It's a good deal: most 12-ounce samples are $2; some special brews cost $3. The special beers are often one of the everyday Upright beers like Four or Seven, spiked with some homegrown fruit or vegetable, like Fatali peppers or baby kiwi. You can buy the various Upright bottled beers at the tasting room, or get growlers filled for $10 ($15 for some special beers).

You'll likely get a chance to chat with brewer/owner Alex Ganum; most days your bartender will be Portland beer expert Ezra Johnson-Greenough -- SamuraiArtist on Twitter. Speaking of social networking, Upright now has a blog with interesting entries so far -- keep it up, guys -- and you can follow them on Twitter or Facebook.

Thursday, December 3, 2009

Holiday Ale Fest Advice

Yesterday's session of the Portland Holiday Ale Festival sure got crowded fast. When I got there about 3 with Dave and my Austin visitors Bill and Lance, the line for vintages of Hair of the Dog Jim was already backed up all the way out of the upper tent, down the stairs, and into the main tent. Lines for most other beers were quite manageable well into the evening, once you realized that most of the people in the chutes were just standing around chatting and not really waiting in line. The festival reports first-day attendance of over 2500 people -- you can imagine how crowded and loud the tents at Pioneer Square were.

_ _ _

_Task objective_
Copy out the beer blog excerpt above word for word, in full.

_ _ _

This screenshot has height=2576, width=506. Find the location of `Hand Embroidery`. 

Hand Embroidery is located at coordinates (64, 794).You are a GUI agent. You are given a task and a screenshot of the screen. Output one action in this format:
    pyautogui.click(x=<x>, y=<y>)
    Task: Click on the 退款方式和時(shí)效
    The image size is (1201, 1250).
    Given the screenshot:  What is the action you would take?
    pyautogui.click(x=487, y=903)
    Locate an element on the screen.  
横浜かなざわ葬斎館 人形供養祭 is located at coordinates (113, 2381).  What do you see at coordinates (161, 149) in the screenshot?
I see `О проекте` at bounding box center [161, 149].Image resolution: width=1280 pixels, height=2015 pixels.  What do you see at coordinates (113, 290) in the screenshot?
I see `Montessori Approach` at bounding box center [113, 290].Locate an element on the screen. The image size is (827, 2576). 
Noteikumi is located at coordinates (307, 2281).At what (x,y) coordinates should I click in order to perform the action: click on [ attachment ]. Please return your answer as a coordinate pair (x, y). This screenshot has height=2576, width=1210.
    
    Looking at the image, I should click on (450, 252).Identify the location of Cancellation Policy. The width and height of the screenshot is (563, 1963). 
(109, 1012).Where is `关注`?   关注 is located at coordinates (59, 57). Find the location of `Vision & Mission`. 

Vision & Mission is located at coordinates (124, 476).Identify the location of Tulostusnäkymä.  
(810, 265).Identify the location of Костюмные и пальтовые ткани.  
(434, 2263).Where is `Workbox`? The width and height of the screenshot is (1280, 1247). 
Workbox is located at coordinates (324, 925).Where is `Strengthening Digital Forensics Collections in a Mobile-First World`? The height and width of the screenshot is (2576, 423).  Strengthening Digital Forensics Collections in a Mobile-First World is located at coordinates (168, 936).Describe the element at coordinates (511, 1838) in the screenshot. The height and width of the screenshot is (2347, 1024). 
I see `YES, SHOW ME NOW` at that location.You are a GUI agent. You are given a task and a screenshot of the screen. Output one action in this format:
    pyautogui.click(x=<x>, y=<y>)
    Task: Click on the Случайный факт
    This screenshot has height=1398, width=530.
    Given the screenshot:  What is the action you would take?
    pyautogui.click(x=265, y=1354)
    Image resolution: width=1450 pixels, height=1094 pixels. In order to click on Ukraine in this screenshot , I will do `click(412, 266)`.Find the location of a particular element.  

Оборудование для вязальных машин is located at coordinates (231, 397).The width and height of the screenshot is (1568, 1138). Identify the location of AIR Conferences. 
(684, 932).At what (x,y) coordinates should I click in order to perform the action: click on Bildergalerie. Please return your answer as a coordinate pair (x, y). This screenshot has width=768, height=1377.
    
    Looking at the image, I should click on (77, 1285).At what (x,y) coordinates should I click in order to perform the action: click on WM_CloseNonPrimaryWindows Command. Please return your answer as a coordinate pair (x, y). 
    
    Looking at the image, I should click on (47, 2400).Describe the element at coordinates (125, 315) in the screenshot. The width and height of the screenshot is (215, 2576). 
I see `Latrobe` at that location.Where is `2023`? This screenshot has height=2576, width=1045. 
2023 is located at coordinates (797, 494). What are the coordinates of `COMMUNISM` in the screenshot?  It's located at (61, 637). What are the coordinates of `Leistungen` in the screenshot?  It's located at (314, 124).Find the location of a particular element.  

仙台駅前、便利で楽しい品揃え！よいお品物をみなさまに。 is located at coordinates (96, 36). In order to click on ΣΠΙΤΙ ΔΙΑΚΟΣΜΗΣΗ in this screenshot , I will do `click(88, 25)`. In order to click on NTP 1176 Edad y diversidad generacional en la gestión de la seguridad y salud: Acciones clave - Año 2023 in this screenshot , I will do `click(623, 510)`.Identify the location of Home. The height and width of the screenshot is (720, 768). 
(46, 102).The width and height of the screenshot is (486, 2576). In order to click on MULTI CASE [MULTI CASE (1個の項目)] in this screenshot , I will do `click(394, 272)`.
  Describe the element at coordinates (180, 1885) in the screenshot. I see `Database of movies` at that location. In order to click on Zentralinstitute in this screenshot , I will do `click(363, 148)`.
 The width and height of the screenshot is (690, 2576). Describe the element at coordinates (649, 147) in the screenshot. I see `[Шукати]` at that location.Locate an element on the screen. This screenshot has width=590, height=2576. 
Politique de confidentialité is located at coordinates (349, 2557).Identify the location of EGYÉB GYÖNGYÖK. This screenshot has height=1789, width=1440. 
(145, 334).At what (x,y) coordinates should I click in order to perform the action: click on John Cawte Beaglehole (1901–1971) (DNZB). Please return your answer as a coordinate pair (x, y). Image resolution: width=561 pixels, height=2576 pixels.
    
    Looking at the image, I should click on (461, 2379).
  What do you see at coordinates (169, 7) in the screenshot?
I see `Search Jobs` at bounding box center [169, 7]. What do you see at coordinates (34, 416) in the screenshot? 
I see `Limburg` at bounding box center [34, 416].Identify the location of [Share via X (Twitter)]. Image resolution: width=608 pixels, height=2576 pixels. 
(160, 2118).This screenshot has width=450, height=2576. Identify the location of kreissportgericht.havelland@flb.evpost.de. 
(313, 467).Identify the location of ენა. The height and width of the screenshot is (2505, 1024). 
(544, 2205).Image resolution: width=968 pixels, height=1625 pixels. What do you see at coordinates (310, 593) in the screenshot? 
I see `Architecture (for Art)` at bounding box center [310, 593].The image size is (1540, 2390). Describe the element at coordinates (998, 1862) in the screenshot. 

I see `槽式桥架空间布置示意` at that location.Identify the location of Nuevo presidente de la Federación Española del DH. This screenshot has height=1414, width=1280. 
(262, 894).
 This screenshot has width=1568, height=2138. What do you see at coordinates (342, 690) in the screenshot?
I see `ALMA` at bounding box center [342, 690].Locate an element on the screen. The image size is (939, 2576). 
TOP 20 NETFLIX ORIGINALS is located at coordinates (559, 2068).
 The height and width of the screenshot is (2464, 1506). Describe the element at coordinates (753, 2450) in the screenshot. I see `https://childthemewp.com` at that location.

_ _ _

_Task result_
It's a good deal: most 12-ounce samples are $2; some special brews cost $3. The special beers are often one of the everyday Upright beers like Four or Seven, spiked with some homegrown fruit or vegetable, like Fatali peppers or baby kiwi. You can buy the various Upright bottled beers at the tasting room, or get growlers filled for $10 ($15 for some special beers).

You'll likely get a chance to chat with brewer/owner Alex Ganum; most days your bartender will be Portland beer expert Ezra Johnson-Greenough -- SamuraiArtist on Twitter. Speaking of social networking, Upright now has a blog with interesting entries so far -- keep it up, guys -- and you can follow them on Twitter or Facebook.

Thursday, December 3, 2009

Holiday Ale Fest Advice

Yesterday's session of the Portland Holiday Ale Festival sure got crowded fast. When I got there about 3 with Dave and my Austin visitors Bill and Lance, the line for vintages of Hair of the Dog Jim was already backed up all the way out of the upper tent, down the stairs, and into the main tent. Lines for most other beers were quite manageable well into the evening, once you realized that most of the people in the chutes were just standing around chatting and not really waiting in line. The festival reports first-day attendance of over 2500 people -- you can imagine how crowded and loud the tents at Pioneer Square were.